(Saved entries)
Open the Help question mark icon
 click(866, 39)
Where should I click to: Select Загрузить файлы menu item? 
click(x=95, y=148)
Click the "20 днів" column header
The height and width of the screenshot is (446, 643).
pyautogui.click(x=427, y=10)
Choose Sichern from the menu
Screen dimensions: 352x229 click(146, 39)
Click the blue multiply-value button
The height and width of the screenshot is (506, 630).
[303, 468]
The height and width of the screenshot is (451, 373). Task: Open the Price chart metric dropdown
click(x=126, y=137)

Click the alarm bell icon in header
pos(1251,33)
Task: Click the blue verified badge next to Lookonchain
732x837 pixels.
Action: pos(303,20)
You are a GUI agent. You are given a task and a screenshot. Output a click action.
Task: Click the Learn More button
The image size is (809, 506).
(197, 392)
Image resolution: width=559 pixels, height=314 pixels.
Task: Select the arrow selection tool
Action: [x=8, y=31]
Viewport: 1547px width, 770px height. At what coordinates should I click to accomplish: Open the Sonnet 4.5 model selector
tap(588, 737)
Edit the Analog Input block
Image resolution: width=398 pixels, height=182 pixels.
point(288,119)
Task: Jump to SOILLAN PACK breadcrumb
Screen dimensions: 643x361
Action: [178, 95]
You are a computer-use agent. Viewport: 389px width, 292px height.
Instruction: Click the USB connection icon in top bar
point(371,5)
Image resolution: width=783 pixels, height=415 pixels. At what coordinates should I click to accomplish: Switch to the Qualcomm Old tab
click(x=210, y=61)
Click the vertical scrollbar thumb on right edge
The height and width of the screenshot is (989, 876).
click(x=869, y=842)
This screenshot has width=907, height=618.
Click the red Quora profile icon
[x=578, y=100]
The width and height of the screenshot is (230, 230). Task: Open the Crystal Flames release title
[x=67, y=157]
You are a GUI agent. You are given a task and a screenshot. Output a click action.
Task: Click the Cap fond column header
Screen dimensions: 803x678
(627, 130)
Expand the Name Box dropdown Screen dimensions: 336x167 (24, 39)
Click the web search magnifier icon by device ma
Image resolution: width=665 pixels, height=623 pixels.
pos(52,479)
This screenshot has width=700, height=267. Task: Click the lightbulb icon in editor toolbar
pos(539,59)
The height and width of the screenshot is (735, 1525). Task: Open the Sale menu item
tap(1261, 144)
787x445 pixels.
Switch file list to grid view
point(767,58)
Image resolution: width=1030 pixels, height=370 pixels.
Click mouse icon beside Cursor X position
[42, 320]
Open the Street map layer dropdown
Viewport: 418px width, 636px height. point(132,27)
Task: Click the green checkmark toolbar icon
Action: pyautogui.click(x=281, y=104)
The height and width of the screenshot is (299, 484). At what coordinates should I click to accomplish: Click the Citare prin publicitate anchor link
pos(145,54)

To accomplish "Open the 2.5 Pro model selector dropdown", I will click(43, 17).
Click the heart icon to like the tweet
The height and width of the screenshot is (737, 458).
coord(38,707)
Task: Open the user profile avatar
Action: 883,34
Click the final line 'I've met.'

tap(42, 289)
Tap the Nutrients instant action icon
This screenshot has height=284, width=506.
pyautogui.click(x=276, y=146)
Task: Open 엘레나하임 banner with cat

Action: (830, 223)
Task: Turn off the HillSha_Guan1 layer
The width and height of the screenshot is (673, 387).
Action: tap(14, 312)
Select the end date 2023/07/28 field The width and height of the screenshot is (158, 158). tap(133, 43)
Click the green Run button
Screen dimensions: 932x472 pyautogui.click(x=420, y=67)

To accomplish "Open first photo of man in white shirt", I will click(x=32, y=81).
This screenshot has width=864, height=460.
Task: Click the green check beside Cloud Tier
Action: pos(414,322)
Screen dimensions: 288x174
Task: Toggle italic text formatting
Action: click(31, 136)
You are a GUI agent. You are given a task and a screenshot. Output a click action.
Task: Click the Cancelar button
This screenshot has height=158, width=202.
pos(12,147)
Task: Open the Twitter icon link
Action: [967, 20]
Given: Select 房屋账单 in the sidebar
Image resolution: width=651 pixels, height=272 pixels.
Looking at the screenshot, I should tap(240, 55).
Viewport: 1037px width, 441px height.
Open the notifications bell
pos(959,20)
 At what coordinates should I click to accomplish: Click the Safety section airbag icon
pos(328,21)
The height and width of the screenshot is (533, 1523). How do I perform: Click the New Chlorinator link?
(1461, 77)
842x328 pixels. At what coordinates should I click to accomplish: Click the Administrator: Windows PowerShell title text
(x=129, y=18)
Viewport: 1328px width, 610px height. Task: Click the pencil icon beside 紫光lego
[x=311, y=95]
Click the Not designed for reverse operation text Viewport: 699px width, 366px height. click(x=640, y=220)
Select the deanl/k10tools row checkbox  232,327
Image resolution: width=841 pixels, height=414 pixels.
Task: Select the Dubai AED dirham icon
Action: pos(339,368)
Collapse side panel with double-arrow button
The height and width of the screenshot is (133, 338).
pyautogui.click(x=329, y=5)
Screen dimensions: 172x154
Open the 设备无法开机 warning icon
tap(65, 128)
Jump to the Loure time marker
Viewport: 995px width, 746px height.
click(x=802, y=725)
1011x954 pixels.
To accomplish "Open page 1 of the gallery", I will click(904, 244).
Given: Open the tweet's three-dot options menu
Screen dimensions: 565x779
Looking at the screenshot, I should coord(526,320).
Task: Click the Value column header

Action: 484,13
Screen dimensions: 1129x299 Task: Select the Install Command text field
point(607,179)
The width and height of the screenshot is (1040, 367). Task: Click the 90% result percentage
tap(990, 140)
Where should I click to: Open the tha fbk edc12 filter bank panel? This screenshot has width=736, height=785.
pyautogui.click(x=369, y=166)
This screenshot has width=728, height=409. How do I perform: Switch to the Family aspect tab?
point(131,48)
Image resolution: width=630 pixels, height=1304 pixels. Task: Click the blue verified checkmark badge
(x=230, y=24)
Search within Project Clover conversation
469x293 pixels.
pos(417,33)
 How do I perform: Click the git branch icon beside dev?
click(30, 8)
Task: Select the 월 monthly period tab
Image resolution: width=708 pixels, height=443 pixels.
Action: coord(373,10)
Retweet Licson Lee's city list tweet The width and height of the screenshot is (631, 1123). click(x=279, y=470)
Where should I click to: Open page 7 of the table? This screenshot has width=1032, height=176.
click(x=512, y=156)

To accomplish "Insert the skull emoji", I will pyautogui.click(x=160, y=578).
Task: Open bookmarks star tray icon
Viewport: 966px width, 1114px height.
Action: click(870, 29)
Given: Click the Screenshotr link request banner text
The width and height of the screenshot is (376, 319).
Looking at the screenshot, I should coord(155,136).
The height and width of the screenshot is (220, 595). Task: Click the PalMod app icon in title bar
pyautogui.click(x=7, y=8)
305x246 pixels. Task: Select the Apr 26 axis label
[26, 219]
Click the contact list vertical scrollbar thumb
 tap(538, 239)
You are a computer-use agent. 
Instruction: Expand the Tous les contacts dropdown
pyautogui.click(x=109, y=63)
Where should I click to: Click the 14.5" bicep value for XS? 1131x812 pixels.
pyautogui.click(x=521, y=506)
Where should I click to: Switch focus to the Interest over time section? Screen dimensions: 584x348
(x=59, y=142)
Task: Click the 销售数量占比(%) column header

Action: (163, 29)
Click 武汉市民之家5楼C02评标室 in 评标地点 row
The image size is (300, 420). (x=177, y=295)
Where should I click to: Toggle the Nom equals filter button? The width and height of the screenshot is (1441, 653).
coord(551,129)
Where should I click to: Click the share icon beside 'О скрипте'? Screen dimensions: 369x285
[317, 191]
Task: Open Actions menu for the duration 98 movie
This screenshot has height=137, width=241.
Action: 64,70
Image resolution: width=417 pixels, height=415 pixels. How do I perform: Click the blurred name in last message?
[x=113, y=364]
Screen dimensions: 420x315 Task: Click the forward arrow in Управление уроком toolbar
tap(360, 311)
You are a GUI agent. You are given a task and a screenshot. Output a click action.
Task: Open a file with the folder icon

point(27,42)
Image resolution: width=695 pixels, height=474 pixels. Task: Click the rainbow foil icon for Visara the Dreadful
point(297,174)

» **Prompt**
Which of the lines above include the word "tweet"? Copy each of them.

» **Written response**
Click the heart icon to like the tweet
Given: Open the tweet's three-dot options menu
Retweet Licson Lee's city list tweet The width and height of the screenshot is (631, 1123). click(x=279, y=470)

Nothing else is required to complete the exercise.